- **WRITTEN INSTRUCTION**: Reproduce, without any changes, the lines of the records from the one holding "has width=639, height=2576." through the one holding "center [946, 116].", inclusive.

- **GIVEN ENTRIES**:
---
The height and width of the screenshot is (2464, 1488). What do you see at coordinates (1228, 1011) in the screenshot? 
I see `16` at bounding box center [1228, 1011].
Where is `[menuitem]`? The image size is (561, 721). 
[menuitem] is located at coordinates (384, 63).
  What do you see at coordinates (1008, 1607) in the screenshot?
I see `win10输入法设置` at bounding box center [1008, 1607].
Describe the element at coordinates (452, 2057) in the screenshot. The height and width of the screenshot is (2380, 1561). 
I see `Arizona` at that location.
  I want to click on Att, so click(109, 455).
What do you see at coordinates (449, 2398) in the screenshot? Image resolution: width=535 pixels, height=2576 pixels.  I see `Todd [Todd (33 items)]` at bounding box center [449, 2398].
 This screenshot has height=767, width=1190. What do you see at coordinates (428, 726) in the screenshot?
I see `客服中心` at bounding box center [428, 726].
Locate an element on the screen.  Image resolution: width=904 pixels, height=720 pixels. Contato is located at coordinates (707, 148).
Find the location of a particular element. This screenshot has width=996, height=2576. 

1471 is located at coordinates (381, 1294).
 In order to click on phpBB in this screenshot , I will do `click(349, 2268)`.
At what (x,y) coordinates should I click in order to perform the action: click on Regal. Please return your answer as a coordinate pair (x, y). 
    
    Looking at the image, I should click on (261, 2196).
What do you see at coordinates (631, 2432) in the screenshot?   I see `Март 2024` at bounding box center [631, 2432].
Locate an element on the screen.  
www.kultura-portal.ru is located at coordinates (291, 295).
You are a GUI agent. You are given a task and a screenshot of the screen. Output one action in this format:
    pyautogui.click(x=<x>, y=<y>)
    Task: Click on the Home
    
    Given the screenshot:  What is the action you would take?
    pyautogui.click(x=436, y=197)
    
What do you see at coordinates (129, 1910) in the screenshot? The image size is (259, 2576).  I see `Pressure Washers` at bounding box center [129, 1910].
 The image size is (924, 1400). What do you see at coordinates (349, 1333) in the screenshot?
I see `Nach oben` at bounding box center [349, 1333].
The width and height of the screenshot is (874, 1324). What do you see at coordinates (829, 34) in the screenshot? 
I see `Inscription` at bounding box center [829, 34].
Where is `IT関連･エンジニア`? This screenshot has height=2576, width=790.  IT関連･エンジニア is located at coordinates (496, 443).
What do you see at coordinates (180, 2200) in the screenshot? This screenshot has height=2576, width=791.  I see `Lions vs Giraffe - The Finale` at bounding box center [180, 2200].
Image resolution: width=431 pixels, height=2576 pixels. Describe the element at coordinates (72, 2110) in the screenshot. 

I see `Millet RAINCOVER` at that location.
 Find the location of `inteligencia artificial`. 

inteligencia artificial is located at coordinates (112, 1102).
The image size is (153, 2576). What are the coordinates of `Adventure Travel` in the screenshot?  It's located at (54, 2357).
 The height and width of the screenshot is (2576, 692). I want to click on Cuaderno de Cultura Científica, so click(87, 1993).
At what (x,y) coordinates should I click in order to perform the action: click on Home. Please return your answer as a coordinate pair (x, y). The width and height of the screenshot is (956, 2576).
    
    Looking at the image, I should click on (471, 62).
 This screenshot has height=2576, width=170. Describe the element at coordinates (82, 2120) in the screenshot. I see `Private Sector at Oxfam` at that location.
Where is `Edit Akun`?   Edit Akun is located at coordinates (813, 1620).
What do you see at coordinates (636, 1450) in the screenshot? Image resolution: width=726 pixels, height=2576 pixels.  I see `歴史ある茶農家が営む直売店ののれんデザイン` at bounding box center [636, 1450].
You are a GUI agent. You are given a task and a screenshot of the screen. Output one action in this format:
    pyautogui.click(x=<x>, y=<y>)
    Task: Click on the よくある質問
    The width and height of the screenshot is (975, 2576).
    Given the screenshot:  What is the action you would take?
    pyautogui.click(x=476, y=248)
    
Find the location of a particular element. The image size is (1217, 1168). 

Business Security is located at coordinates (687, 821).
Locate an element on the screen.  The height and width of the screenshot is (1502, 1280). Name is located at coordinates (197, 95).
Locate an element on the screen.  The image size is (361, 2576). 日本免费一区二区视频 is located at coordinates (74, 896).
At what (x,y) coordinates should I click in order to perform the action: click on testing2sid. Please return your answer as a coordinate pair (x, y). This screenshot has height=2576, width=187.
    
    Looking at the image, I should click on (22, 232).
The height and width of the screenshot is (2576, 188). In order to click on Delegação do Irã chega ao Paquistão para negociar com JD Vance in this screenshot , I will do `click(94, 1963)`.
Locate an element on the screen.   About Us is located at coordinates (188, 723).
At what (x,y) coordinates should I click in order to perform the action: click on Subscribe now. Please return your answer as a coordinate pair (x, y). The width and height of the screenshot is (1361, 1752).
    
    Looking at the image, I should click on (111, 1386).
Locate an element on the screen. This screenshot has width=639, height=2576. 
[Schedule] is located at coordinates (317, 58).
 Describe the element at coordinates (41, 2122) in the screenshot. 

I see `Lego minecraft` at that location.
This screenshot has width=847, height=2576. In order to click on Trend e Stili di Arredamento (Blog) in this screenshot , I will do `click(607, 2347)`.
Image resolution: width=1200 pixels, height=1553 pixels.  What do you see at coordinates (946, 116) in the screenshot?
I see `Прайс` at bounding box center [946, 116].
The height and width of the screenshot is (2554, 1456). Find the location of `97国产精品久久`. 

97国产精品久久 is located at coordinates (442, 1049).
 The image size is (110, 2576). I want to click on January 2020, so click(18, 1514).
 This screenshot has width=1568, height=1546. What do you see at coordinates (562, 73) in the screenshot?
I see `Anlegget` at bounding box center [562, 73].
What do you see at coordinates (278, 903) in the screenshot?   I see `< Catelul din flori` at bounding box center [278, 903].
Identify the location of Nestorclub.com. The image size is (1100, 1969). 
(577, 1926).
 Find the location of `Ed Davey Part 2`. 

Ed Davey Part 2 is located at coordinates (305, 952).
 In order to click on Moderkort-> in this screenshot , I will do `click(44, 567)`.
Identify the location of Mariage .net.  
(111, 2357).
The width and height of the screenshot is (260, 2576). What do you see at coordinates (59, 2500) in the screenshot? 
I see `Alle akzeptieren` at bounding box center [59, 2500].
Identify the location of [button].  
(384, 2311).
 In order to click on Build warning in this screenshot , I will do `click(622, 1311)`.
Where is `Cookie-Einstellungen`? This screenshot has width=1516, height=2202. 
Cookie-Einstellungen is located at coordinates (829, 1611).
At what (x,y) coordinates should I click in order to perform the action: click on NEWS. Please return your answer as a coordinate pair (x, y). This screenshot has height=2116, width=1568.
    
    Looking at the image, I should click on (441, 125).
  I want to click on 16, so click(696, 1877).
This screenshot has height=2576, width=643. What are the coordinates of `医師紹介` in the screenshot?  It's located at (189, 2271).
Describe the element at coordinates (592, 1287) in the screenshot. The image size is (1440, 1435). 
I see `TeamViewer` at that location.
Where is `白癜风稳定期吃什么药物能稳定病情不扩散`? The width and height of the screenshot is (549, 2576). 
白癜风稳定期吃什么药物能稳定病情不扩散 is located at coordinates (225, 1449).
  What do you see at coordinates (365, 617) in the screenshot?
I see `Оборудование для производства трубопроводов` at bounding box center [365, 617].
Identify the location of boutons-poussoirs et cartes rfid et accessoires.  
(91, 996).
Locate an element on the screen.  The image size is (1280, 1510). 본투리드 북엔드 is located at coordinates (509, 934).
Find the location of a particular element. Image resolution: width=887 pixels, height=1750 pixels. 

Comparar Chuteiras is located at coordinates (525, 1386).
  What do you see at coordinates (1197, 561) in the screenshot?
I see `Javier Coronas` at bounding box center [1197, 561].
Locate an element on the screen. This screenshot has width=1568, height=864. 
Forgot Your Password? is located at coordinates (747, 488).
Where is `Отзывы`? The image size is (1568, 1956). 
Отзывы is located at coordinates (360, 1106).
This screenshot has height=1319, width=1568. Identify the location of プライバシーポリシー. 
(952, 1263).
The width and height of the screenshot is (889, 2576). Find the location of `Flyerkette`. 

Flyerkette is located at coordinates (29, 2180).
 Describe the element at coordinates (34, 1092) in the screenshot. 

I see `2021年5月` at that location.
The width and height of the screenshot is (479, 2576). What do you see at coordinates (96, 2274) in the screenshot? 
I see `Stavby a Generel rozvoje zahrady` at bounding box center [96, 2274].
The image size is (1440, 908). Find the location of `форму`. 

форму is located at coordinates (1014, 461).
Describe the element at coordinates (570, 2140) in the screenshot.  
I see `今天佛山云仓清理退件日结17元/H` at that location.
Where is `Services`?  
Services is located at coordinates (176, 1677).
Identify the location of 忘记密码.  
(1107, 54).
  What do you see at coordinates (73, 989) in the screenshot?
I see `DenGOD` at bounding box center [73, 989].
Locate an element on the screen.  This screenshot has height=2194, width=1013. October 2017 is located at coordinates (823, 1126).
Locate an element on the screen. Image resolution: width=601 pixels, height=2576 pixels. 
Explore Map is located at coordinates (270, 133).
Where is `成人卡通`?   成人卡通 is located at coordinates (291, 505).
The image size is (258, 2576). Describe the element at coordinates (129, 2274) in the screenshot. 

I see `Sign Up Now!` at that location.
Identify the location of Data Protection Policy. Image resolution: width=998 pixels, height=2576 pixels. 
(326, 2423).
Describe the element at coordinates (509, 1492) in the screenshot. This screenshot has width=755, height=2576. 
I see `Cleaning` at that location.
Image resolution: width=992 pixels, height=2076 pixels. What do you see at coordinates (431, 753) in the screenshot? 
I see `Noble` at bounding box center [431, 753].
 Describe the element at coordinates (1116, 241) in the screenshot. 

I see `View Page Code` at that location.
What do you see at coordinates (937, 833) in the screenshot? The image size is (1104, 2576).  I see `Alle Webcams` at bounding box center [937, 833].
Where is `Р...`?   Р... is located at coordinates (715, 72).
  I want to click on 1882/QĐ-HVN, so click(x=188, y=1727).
---
- **RESULT FOR THIS EXERCISE**:
Locate an element on the screen. This screenshot has width=639, height=2576. 
[Schedule] is located at coordinates (317, 58).
 Describe the element at coordinates (41, 2122) in the screenshot. 

I see `Lego minecraft` at that location.
This screenshot has width=847, height=2576. In order to click on Trend e Stili di Arredamento (Blog) in this screenshot , I will do `click(607, 2347)`.
Image resolution: width=1200 pixels, height=1553 pixels.  What do you see at coordinates (946, 116) in the screenshot?
I see `Прайс` at bounding box center [946, 116].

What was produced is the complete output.